The demand for being perfect, based on Matthew 5:14, “Be ye therefore perfect as your heavenly Father is perfect,” became the deranged and deranging discipline that was brought to an end by Vatican II’s healthier attitude toward spiritual growth.
Life in religious communities and seminaries revolved around an unhealthy focus on rules and regulations. “Keep the Rule and the Rule will keep you” was the battle cry. Spiritual perfection lay in following the rules, “most of them more like traffic regulations than spiritual insights”.
It wasn’t any easier for the laity. I was still a child in the transition years of the 1960’s. A very serious child, I had a fear of breaking rules, and the ensuing punishment. I realize now that I probably suffered from an overly scrupulous nature. I’m sure it wasn’t unusual at a time when so much about our religion was measured in both degrees of seriousness and in number.

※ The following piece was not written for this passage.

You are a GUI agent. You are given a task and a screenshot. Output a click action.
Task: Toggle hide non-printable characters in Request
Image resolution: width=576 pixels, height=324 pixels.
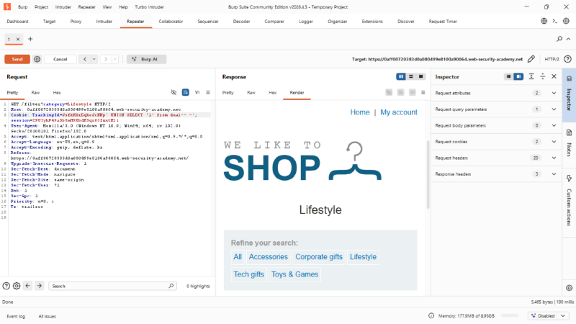tap(174, 92)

Each sin had to be confessed – whether mortal or venial. We struggled to not only remember all our sins, but to remember how many times they were committed. The scales of justice were ever before our eyes. Missed Mass last Sunday? Then we had to trot off to the confessional to avoid the eternal punishment assigned to a mortal sin. No food or water could pass our lips before receiving Communion. Eating meat on Fridays was a sin. Worried about the purgatory time you were racking up? There were prayers, rosaries, and other holy actions that could earn you indulgences. So many prayers equaled so many days off purgatory. (I envied martyrs, because a martyr’s death guaranteed you a first class, non-stop ticket into heaven.)

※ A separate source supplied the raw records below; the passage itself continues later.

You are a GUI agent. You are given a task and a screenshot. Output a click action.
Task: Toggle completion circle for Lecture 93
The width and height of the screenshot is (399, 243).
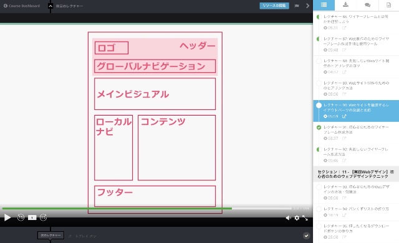pos(319,187)
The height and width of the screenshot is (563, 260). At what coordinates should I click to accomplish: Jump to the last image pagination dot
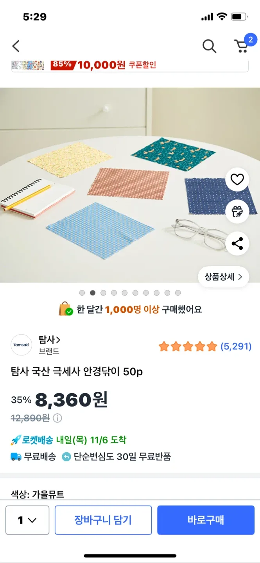(178, 293)
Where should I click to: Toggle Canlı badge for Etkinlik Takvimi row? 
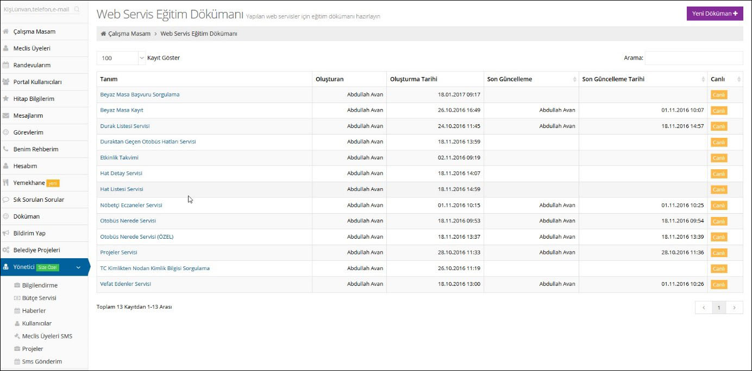(718, 158)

Kennedy has hit the nail on the head. Religion at that time was focused on perfection; an unattainable, unreasonable, and inhuman perfection. It was the Pharisaical style of religion that Jesus spoke so angrily about; one that worried about clean dishes and hands more than a good and righteous heart.
Some say that the pendulum swung too far the other way, making us lose our sense of sin. Perhaps. We need to know what is right and what is wrong, and we need to teach our children the same. We need to listen to our conscience, for guilt can be a healthy indicator that we have screwed up and need to make things right. We need a moral compass to guide us. We need to regularly examine our consciences, ask for forgiveness and seek reconciliation with those we hurt. What we don’t need is to focus on our sinfulness to the point where we lose sight of the good in us, and the good in each other.

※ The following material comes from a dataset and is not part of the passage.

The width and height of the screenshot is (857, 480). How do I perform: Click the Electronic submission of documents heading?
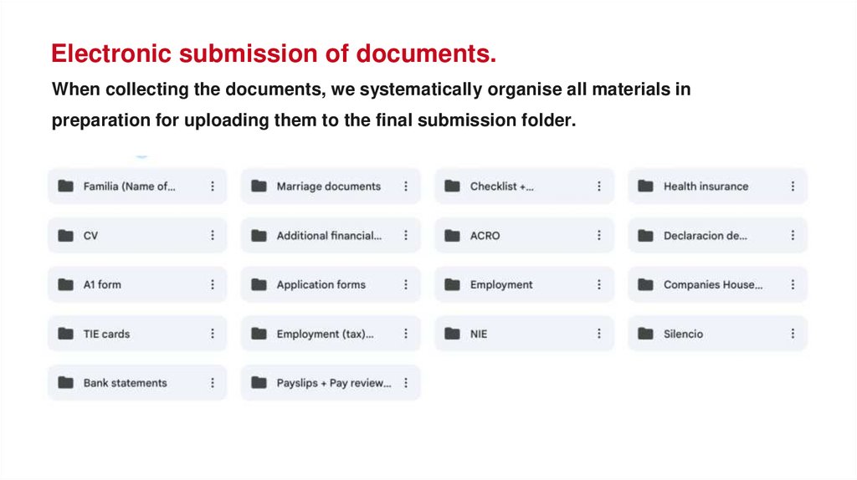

We are sinners and saints, just like the motley crew that Jesus gathered around himself. He loved them all, and called them to love themselves and each other. Kennedy sums it up beautifully.
The mystery of being human and certainly of being a Catholic lies in our embracing together the imperfect state known as the human condition. First and foremost, if we could ever be perfect or do things perfectly, we would eliminate mystery, an essential ingredient in the good life and the spiritual life…
There would be no need for love if perfection were possible. Love arises from our imperfection, from our being different and always in need of the forgiveness, encouragement and that missing half of ourselves that we are searching for, as the Greek myth tells us, in order to complete ourselves. In every mythic tale, it is where we stumble and fall that we discover the gold.
One of the parables that has always delighted me was the “Parable of the Pharisee and the Tax Collector” The Pharisee offers his actual rightness and is deemed wrong by Jesus; the tax collector offers his actual wrongness and is deemed right by Jesus.
Julian of Norwich puts it this way: “First there is the fall, then there is the recovering, both are the mercy of God”. Fr. Richard Rohr says it this way in his book “Falling Upward”, “We come to God by doing it wrong; falling is part of the deal.” Jesus says” “unless a grain of wheat falls to the ground and dies it remains only a single seed. But if it dies, it brings forth much fruit”. “There is no freedom or salvation until we have failed”.
Remember “O happy fault” from the Easter Vigil Liturgy?
Ah….all good images and quotes that help us to understand our imperfect human nature in a more positive light. Thank you, as always, Ray!
Hi Isabella!
Wonderful images all! I can so relate as I was also a child of this transition! …and now I have the lyrics and tune in my mind…O happy fault! O necessary sine of Adam!
A good thought to leave in my mind.
Thank-you!
Hi Cathy!
Anyone who reads your blog knows that you are a woman who treasures the memories of the past, and ensures that they are remembered! Hmmm….isn’t that what sharing our faith is all about? 😉
For those who haven’t read Cathy’s blog yet, here is the link….
http://cpgutierrez.wordpress.com/
Check out the Nov. 3 post on her November challenge – to write a novel in a month. Her topic and theme is wonderful!
Thanks, Isabella! I appreciate the call-out! Peace.